(Work to be completed):
Output all the data below verbatim.

Dataset entries
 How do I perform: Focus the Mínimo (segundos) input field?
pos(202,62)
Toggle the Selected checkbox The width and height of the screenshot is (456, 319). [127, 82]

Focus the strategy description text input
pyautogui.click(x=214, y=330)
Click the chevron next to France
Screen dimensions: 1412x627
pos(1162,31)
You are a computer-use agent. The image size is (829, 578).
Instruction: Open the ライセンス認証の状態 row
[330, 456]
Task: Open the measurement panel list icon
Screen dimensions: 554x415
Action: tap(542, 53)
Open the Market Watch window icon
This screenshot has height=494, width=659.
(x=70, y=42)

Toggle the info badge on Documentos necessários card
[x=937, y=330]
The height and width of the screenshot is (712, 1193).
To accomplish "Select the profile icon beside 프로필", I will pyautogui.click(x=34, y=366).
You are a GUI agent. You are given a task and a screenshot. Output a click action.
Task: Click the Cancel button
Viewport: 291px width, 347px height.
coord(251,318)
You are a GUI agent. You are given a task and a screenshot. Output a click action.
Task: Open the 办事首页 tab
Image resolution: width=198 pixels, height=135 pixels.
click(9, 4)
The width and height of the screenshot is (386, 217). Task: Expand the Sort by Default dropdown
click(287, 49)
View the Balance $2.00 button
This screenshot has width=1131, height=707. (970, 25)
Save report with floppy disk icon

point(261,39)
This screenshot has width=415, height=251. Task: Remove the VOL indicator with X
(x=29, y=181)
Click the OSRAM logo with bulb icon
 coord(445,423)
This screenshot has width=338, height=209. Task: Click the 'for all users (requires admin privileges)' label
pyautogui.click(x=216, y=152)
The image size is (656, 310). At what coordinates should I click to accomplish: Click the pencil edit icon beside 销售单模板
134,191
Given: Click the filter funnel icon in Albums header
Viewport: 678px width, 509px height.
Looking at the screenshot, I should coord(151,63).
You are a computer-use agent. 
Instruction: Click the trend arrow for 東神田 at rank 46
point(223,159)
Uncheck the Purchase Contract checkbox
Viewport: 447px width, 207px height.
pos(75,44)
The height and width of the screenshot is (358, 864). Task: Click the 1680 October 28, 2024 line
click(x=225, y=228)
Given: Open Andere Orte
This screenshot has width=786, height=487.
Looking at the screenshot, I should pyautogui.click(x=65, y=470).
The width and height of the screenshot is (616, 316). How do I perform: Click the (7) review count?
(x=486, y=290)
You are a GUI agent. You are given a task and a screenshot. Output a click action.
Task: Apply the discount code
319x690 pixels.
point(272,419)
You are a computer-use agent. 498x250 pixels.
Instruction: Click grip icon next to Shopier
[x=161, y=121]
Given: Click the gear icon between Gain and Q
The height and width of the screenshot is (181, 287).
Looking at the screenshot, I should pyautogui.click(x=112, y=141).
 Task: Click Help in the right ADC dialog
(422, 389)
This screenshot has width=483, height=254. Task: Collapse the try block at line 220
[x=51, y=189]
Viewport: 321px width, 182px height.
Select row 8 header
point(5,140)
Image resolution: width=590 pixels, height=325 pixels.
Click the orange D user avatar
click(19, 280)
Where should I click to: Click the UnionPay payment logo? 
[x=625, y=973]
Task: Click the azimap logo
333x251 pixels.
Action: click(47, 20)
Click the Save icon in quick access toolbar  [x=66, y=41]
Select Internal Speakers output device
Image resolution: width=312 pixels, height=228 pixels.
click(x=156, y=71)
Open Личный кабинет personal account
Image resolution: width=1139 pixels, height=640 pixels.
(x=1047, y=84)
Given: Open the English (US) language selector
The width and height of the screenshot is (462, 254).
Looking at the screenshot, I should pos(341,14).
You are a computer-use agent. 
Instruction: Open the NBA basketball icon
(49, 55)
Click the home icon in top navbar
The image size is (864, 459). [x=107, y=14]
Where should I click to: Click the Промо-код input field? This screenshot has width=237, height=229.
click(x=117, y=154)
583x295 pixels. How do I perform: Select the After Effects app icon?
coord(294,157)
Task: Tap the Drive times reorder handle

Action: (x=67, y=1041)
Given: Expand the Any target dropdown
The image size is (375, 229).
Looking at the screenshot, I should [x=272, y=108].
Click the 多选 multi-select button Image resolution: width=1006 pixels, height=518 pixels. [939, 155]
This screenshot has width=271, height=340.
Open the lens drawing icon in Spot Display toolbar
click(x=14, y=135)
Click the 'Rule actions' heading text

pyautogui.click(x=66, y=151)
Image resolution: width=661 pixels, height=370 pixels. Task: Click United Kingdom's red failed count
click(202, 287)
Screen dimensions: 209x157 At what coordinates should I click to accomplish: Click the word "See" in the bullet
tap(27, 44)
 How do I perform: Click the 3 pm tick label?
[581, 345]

(Output for this task):
 How do I perform: Focus the Mínimo (segundos) input field?
pos(202,62)
Toggle the Selected checkbox The width and height of the screenshot is (456, 319). [127, 82]

Focus the strategy description text input
pyautogui.click(x=214, y=330)
Click the chevron next to France
Screen dimensions: 1412x627
pos(1162,31)
You are a computer-use agent. The image size is (829, 578).
Instruction: Open the ライセンス認証の状態 row
[330, 456]
Task: Open the measurement panel list icon
Screen dimensions: 554x415
Action: tap(542, 53)
Open the Market Watch window icon
This screenshot has height=494, width=659.
(x=70, y=42)

Toggle the info badge on Documentos necessários card
[x=937, y=330]
The height and width of the screenshot is (712, 1193).
To accomplish "Select the profile icon beside 프로필", I will pyautogui.click(x=34, y=366).
You are a GUI agent. You are given a task and a screenshot. Output a click action.
Task: Click the Cancel button
Viewport: 291px width, 347px height.
coord(251,318)
You are a GUI agent. You are given a task and a screenshot. Output a click action.
Task: Open the 办事首页 tab
Image resolution: width=198 pixels, height=135 pixels.
click(9, 4)
The width and height of the screenshot is (386, 217). Task: Expand the Sort by Default dropdown
click(287, 49)
View the Balance $2.00 button
This screenshot has width=1131, height=707. (970, 25)
Save report with floppy disk icon

point(261,39)
This screenshot has width=415, height=251. Task: Remove the VOL indicator with X
(x=29, y=181)
Click the OSRAM logo with bulb icon
 coord(445,423)
This screenshot has width=338, height=209. Task: Click the 'for all users (requires admin privileges)' label
pyautogui.click(x=216, y=152)
The image size is (656, 310). At what coordinates should I click to accomplish: Click the pencil edit icon beside 销售单模板
134,191
Given: Click the filter funnel icon in Albums header
Viewport: 678px width, 509px height.
Looking at the screenshot, I should coord(151,63).
You are a computer-use agent. 
Instruction: Click the trend arrow for 東神田 at rank 46
point(223,159)
Uncheck the Purchase Contract checkbox
Viewport: 447px width, 207px height.
pos(75,44)
The height and width of the screenshot is (358, 864). Task: Click the 1680 October 28, 2024 line
click(x=225, y=228)
Given: Open Andere Orte
This screenshot has width=786, height=487.
Looking at the screenshot, I should pyautogui.click(x=65, y=470).
The width and height of the screenshot is (616, 316). How do I perform: Click the (7) review count?
(x=486, y=290)
You are a GUI agent. You are given a task and a screenshot. Output a click action.
Task: Apply the discount code
319x690 pixels.
point(272,419)
You are a computer-use agent. 498x250 pixels.
Instruction: Click grip icon next to Shopier
[x=161, y=121]
Given: Click the gear icon between Gain and Q
The height and width of the screenshot is (181, 287).
Looking at the screenshot, I should pyautogui.click(x=112, y=141).
 Task: Click Help in the right ADC dialog
(422, 389)
This screenshot has width=483, height=254. Task: Collapse the try block at line 220
[x=51, y=189]
Viewport: 321px width, 182px height.
Select row 8 header
point(5,140)
Image resolution: width=590 pixels, height=325 pixels.
Click the orange D user avatar
click(19, 280)
Where should I click to: Click the UnionPay payment logo? 
[x=625, y=973]
Task: Click the azimap logo
333x251 pixels.
Action: click(47, 20)
Click the Save icon in quick access toolbar  [x=66, y=41]
Select Internal Speakers output device
Image resolution: width=312 pixels, height=228 pixels.
click(x=156, y=71)
Open Личный кабинет personal account
Image resolution: width=1139 pixels, height=640 pixels.
(x=1047, y=84)
Given: Open the English (US) language selector
The width and height of the screenshot is (462, 254).
Looking at the screenshot, I should pos(341,14).
You are a computer-use agent. 
Instruction: Open the NBA basketball icon
(49, 55)
Click the home icon in top navbar
The image size is (864, 459). [x=107, y=14]
Where should I click to: Click the Промо-код input field? This screenshot has width=237, height=229.
click(x=117, y=154)
583x295 pixels. How do I perform: Select the After Effects app icon?
coord(294,157)
Task: Tap the Drive times reorder handle

Action: (x=67, y=1041)
Given: Expand the Any target dropdown
The image size is (375, 229).
Looking at the screenshot, I should [x=272, y=108].
Click the 多选 multi-select button Image resolution: width=1006 pixels, height=518 pixels. [939, 155]
This screenshot has width=271, height=340.
Open the lens drawing icon in Spot Display toolbar
click(x=14, y=135)
Click the 'Rule actions' heading text

pyautogui.click(x=66, y=151)
Image resolution: width=661 pixels, height=370 pixels. Task: Click United Kingdom's red failed count
click(202, 287)
Screen dimensions: 209x157 At what coordinates should I click to accomplish: Click the word "See" in the bullet
tap(27, 44)
 How do I perform: Click the 3 pm tick label?
[581, 345]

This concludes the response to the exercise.